Repeat every line from the line containing "Click the 'protestant family members' line" to the end of the data, exactly. Leave the pictures out.
Segment Start: Records for the task
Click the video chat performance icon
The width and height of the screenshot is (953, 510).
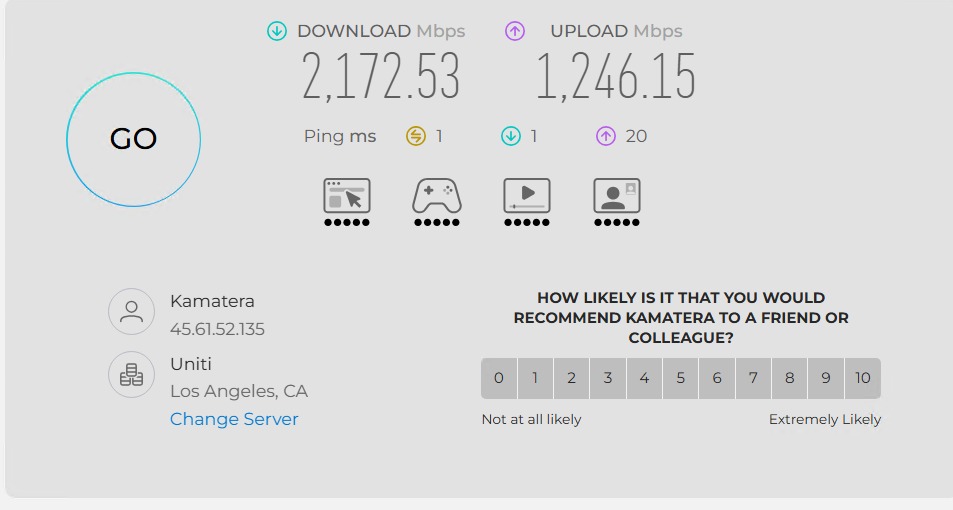[616, 196]
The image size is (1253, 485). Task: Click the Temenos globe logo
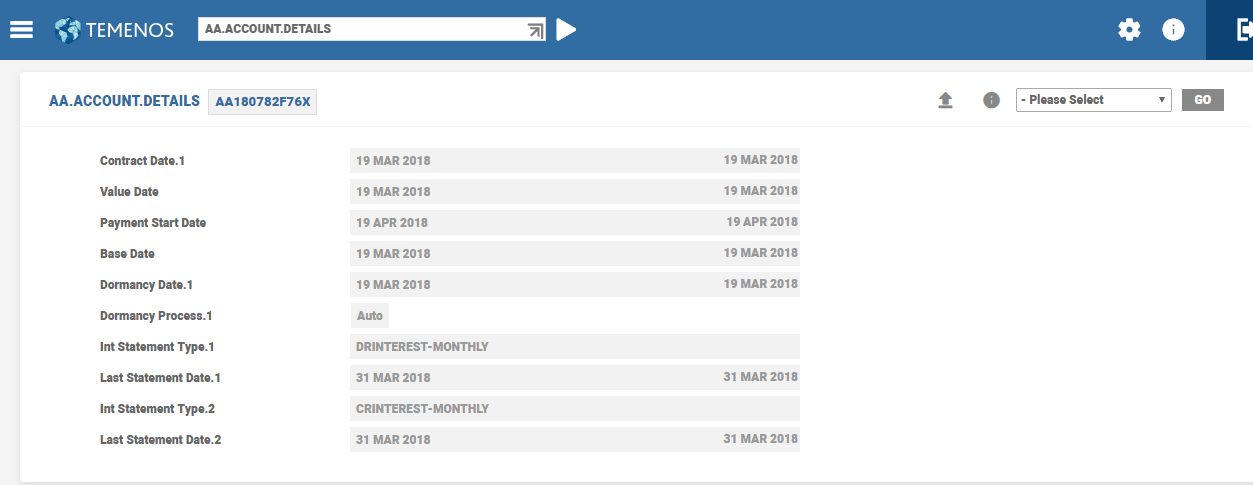pyautogui.click(x=68, y=30)
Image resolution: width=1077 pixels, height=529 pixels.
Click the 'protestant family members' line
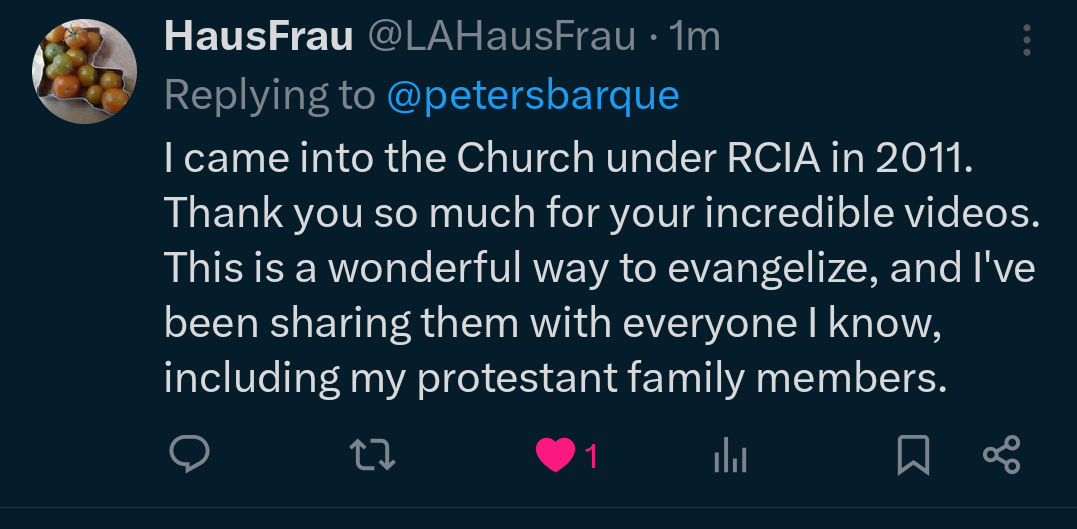click(553, 377)
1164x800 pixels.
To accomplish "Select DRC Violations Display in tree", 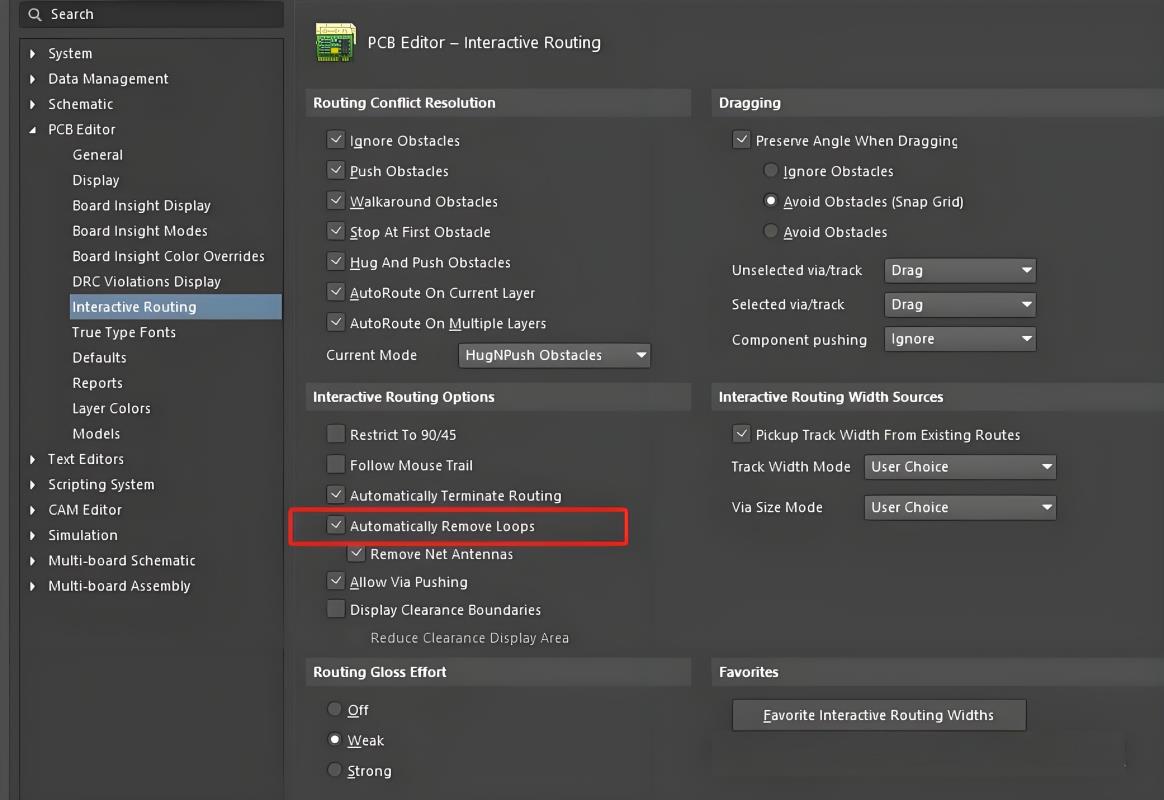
Segment End: Records for the task
Answer space —
Click the 'protestant family members' line
click(553, 377)
1164x800 pixels.
To accomplish "Select DRC Violations Display in tree", 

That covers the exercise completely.